Dataset excerpts
[Start of section]
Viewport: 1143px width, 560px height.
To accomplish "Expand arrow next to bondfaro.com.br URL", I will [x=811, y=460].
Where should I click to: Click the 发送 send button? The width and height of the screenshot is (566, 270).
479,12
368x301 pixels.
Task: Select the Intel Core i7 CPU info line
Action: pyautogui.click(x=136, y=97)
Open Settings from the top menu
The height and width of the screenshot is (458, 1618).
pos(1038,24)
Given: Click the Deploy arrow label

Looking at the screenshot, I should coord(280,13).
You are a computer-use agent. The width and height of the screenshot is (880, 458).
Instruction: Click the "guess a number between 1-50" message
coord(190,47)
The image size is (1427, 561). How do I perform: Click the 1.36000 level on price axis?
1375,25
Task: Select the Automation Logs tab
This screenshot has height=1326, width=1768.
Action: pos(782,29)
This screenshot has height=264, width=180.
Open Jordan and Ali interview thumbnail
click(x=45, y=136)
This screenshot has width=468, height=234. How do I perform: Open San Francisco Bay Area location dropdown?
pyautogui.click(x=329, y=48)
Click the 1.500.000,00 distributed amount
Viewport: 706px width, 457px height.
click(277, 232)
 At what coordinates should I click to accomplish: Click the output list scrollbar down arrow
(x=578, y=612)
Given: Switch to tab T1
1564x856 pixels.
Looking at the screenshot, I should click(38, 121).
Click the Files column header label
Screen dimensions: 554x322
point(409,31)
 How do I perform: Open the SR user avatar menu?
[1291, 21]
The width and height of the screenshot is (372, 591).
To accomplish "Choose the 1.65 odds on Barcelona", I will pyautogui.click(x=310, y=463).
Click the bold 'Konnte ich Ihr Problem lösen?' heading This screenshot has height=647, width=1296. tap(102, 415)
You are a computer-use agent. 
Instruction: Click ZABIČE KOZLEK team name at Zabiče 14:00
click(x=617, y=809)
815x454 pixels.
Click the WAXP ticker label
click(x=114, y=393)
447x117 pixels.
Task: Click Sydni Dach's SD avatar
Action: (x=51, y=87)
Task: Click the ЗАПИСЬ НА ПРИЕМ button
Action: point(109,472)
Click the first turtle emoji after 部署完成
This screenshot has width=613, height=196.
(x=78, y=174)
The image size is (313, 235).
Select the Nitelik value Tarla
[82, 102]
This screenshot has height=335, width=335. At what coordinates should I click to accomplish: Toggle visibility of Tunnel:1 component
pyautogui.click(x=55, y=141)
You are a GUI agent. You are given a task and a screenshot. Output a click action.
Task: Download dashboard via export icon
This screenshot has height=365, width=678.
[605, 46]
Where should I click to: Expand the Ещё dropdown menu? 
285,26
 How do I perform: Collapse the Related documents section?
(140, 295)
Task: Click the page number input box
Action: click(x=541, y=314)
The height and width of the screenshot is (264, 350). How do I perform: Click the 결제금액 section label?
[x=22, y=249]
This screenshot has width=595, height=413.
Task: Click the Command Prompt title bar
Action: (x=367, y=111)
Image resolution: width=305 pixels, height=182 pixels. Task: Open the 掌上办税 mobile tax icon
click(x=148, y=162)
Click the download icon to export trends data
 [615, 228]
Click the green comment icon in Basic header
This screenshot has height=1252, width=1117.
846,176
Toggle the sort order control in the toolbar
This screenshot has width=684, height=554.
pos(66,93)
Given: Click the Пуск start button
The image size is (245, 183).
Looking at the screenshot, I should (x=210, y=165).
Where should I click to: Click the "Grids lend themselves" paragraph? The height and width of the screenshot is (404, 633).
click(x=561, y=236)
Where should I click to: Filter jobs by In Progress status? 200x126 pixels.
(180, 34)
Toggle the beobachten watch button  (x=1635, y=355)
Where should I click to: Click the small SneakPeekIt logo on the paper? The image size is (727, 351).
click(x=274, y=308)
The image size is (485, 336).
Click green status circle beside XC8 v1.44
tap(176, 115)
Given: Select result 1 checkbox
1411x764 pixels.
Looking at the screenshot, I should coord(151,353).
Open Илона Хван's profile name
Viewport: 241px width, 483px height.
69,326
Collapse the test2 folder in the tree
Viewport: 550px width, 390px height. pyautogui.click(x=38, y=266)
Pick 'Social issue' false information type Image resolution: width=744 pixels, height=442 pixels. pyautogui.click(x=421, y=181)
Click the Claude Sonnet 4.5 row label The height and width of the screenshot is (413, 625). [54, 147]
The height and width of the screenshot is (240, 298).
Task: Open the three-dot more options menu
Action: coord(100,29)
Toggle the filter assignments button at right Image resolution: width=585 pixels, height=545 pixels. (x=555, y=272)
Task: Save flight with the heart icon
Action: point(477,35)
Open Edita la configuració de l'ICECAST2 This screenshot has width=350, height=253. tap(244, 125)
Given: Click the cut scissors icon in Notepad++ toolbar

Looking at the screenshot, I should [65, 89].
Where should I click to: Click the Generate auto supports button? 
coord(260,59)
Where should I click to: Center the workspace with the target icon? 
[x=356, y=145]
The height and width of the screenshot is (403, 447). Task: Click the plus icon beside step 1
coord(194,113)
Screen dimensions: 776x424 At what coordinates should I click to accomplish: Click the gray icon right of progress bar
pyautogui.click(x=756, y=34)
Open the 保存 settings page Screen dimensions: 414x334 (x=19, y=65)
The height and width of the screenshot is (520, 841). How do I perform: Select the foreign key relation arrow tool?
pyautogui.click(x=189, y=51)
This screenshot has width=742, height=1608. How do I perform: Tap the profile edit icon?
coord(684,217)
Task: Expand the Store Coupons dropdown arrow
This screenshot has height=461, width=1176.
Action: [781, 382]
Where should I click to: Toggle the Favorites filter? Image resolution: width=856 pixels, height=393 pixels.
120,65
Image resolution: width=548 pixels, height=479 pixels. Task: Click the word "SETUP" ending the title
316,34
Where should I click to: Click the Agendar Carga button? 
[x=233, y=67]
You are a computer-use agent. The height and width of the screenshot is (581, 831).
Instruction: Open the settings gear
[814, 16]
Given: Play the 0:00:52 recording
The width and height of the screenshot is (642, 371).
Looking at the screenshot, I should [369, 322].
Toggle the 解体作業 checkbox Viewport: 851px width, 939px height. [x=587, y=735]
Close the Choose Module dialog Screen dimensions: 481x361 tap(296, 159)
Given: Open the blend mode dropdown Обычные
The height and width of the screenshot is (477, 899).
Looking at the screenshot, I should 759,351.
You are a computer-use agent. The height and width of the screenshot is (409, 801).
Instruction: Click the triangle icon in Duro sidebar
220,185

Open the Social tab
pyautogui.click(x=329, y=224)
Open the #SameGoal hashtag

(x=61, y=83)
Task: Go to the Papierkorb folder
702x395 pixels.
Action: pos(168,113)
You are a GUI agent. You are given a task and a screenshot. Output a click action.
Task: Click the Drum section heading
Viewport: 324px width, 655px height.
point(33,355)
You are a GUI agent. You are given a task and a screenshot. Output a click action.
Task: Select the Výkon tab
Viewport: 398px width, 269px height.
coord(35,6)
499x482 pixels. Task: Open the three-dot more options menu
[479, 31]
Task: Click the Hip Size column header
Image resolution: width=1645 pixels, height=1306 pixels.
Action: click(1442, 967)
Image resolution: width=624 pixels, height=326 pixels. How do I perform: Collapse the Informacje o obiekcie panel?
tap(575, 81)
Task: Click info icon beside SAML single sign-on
[End of section]
*TRY IT*:
Only the lines above starting with the one with "This screenshot has width=684, height=554." and going through the one with "The image size is (485, 336)." are to be copied, word for word and with both ends kept.

*FINAL ANSWER*:
This screenshot has width=684, height=554.
pos(66,93)
Given: Click the Пуск start button
The image size is (245, 183).
Looking at the screenshot, I should (x=210, y=165).
Where should I click to: Click the "Grids lend themselves" paragraph? The height and width of the screenshot is (404, 633).
click(x=561, y=236)
Where should I click to: Filter jobs by In Progress status? 200x126 pixels.
(180, 34)
Toggle the beobachten watch button  (x=1635, y=355)
Where should I click to: Click the small SneakPeekIt logo on the paper? The image size is (727, 351).
click(x=274, y=308)
The image size is (485, 336).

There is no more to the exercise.